O frabjous day! Callooh Callay! One more reason to love February — it’s
National Margarita Day!
According to holidaycalendar.io,
This day is all about celebrating the beloved margarita, which is believed to have first been created in 1938 by a bartender at a Tijuana restaurant. The classic combination of tequila, lime juice and orange liqueur has become an iconic drink that's enjoyed all over the world.
And you know cats — whatever’s going down, they’ve got to get in on the act!
But first…
Welcome to PWB Theme Thursdays! If you’ve never visited or commented in a PWB (Pootie/Woozle/Birdie) diary before, come on in — the water is fine, and the folks are always friendly! A few quick guidelines:
- No trolling the diary. If you hate pootie diaries, leave now. No harm, no foul.

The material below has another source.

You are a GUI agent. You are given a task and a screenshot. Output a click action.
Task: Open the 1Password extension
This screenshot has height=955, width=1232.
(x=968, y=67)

- Please do share pics of your fur kids! If you have health/behavior issues with your pets, feel free to bring it to the community.
- When it comes to problems, we may just have someone with experience who can help. So ask!
- Whatever happens in the outer blog STAYS in the outer blog. This is a place to relax and play; please treat it accordingly.
- There is no such thing as stealing a photo around here, but if you would like a pic from the comment threads, please ask the poster. He/she may have a copyright to those pics. Many thanks!
- There are some pics we never post: snakes, creepy crawlies, any and all photos that depict or encourage human cruelty toward animals. These are considered “out of bounds” and will not be tolerated. If you keep posting banned pics...well then...the Tigress will have to take matters in hand. Or, paw.
Yes, Marguerite, there really is an official Margarita Day! And these pooties are all ready to celebrate it — from the classy:
to the casual:
And it’s not just the cats! Lots of animals will happily enjoy the dubious pleasures of imbibing:
(start at 1:05, watch till 3:10!)
Even though it’s Margarita Day, you don’t have to stick to margaritas:
But mixing spirits can lead to….uhh….interesting results:
Sometimes drinking can be hazardous:
There may be repercussions:
You may wake up in unexpected places:
So to help you prevent these unpleasant and completely unforeseeable outcomes, we introduce the new, patented Itteh Bitteh Imbibing Committeh Intoxication ScaleTM (now used by paw enforcement pawficers nationwide). Anything past Level Four is NOT recommended. Most things past Level Five can get you arrested!
Level 1: walk into a bar and order a drink — SAFE
LEVEL 2: enjoy a few brewskis with you buds during the big game — SAFE
LEVEL 3: decide to try a little karaoke — SAFE BUT SILLY
LEVEL 4: be convinced you dance like Sam Rockwell — SLIGHTLY DUBIOUS
LEVEL 5: tell all your friends “I love you, man!” — SOMEWHAT DUBIOUS
LEVEL 6: ask for another drink, the bartender says “Haven’t you had enough? — HIGHLY DUBIOUS
LEVEL 7: Chick next to you says hi. Immediately try to make out — ENTERING THE RED ZONE
LEVEL 8: demand "What did you just say??” of everyone and try to fight — DANGER, WILL ROBINSON
LEVEL 9: walking is getting a little wobbly — THIS IS YOUR LAST WARNING
LEVEL 10: inflict your life story on strangers, whether they listen or not — DOWN THE RABBIT HOLE
LEVEL ELEVEN: forget walking, you can’t even stand sober — FASTEN YOUR SEATBELT, CRASH APPROACHING
LEVEL TWELVE: end of the line. You’ll pay for this tomorrow — PARTY’S OVER, DUDE
*****
PLEASE NOTE!!!!
No pooties, kittehs, woozles, prairie woozles, snails or bears were actually intoxicated during the making of this diary!
(Those party animals in Africa, though — they’re outside our jurisdiction...)
Happy Thursday, and make sure to follow the Itteh Bitteh Imbibing Committeh’s guidelines if you do decide to celebrate! Or if water is your liquid of choice, make sure you share with a bear!
(I’m probably going to be a little bit late, so go ahead and start without me!)